— BEGIN WORKING DATA —

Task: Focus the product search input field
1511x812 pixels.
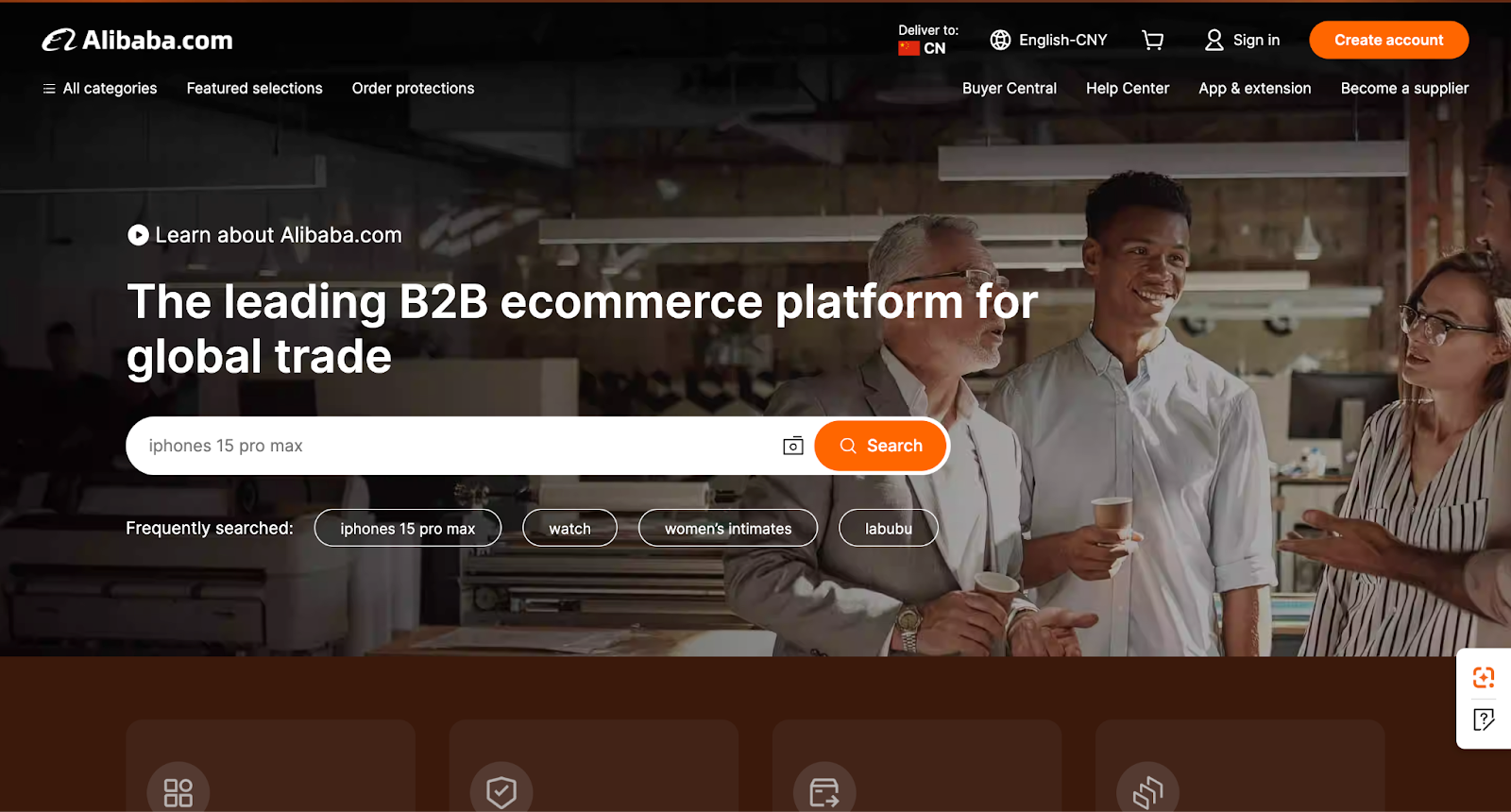Action: pyautogui.click(x=453, y=446)
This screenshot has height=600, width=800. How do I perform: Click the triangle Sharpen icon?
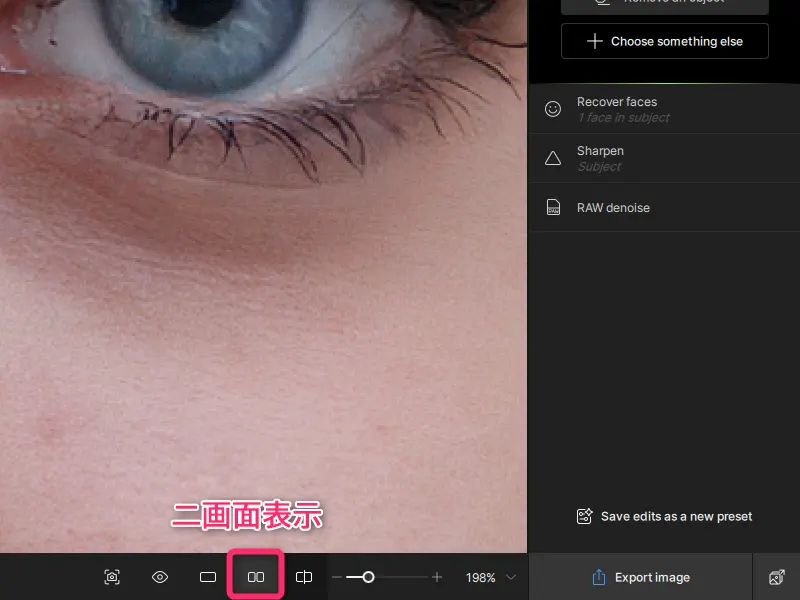coord(553,158)
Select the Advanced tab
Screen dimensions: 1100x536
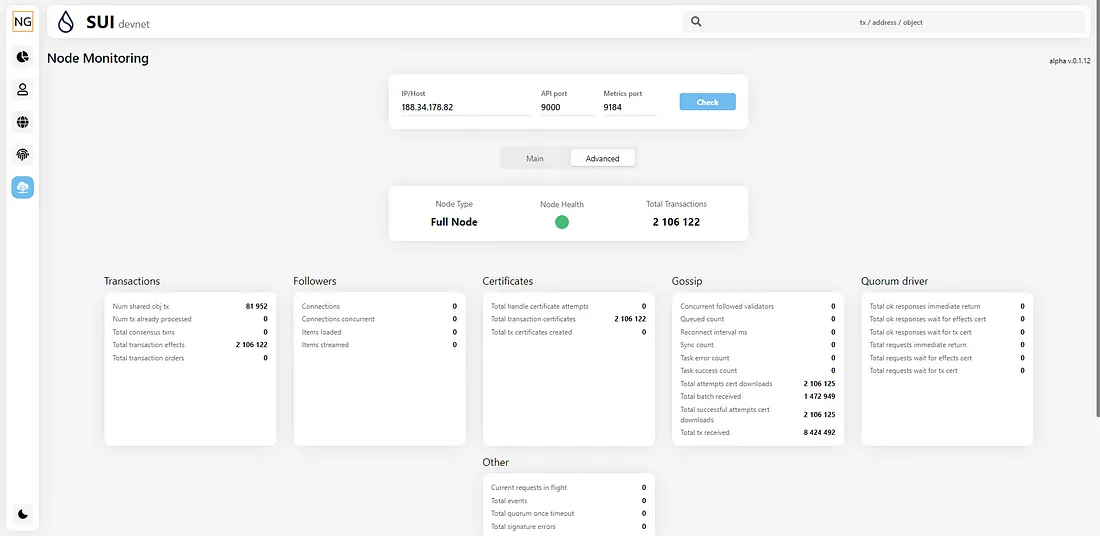click(602, 158)
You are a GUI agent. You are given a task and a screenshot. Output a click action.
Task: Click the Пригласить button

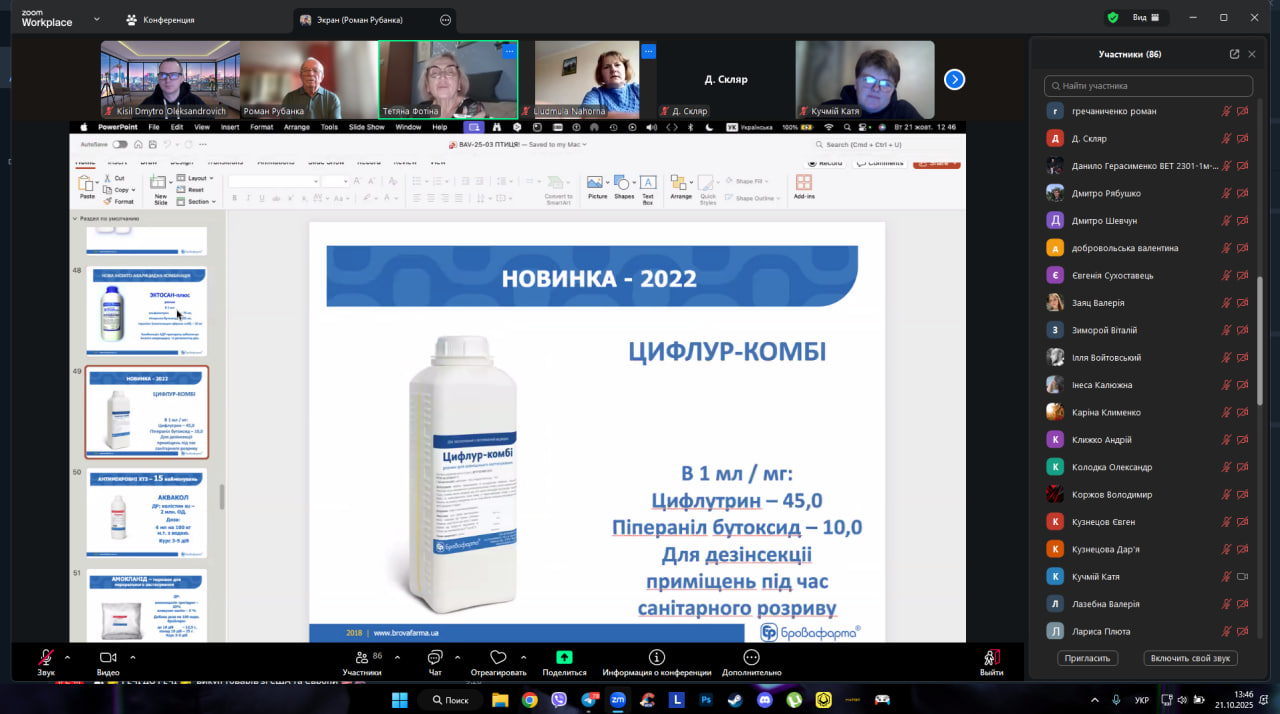pos(1087,658)
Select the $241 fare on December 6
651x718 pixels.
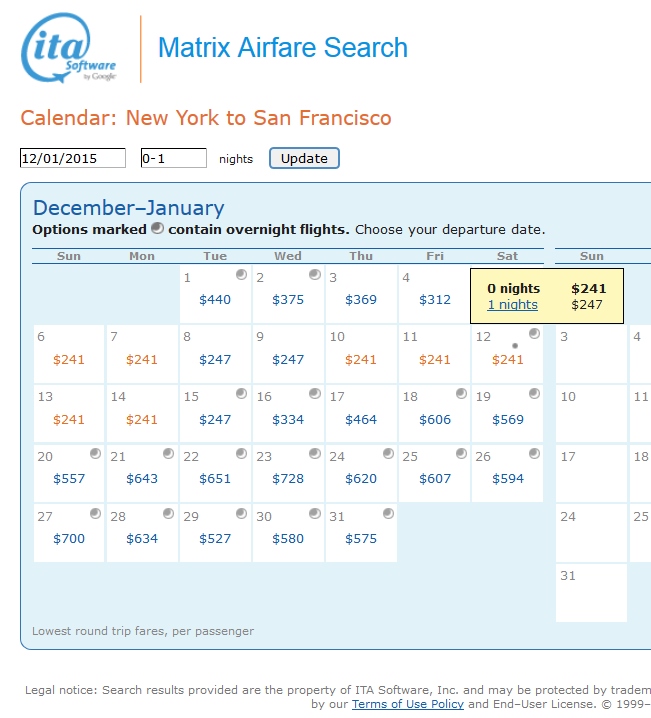69,360
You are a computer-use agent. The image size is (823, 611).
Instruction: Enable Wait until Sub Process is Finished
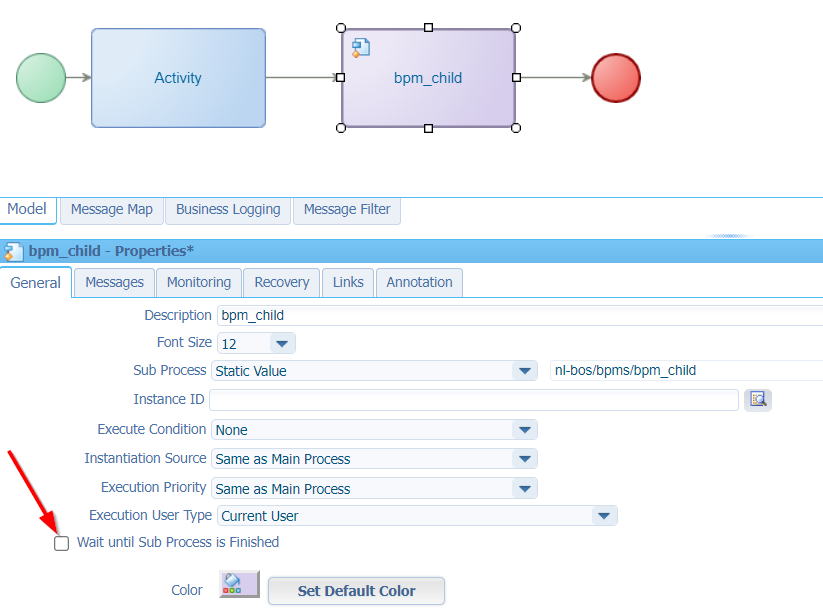click(x=61, y=542)
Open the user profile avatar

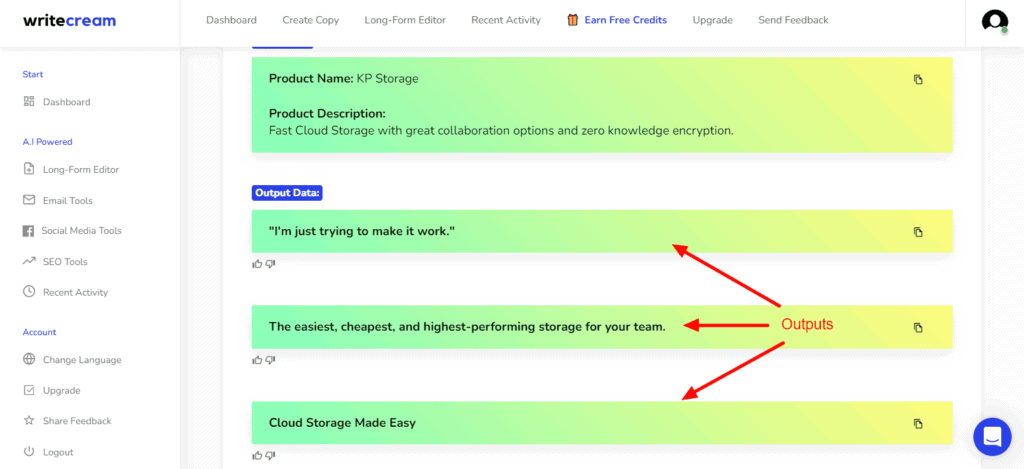coord(994,21)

— END WORKING DATA —

WHAT YOU ARE ASKED TO DO. Copy all of the records above word for word, but leave out the pictures.

CORRECT OUTPUT.
Task: Focus the product search input field
1511x812 pixels.
Action: pyautogui.click(x=453, y=446)
This screenshot has height=600, width=800. How do I perform: Click the triangle Sharpen icon?
coord(553,158)
Select the Advanced tab
Screen dimensions: 1100x536
click(602, 158)
You are a GUI agent. You are given a task and a screenshot. Output a click action.
Task: Click the Пригласить button

pos(1087,658)
Select the $241 fare on December 6
651x718 pixels.
69,360
You are a computer-use agent. The image size is (823, 611).
Instruction: Enable Wait until Sub Process is Finished
click(x=61, y=542)
Open the user profile avatar

coord(994,21)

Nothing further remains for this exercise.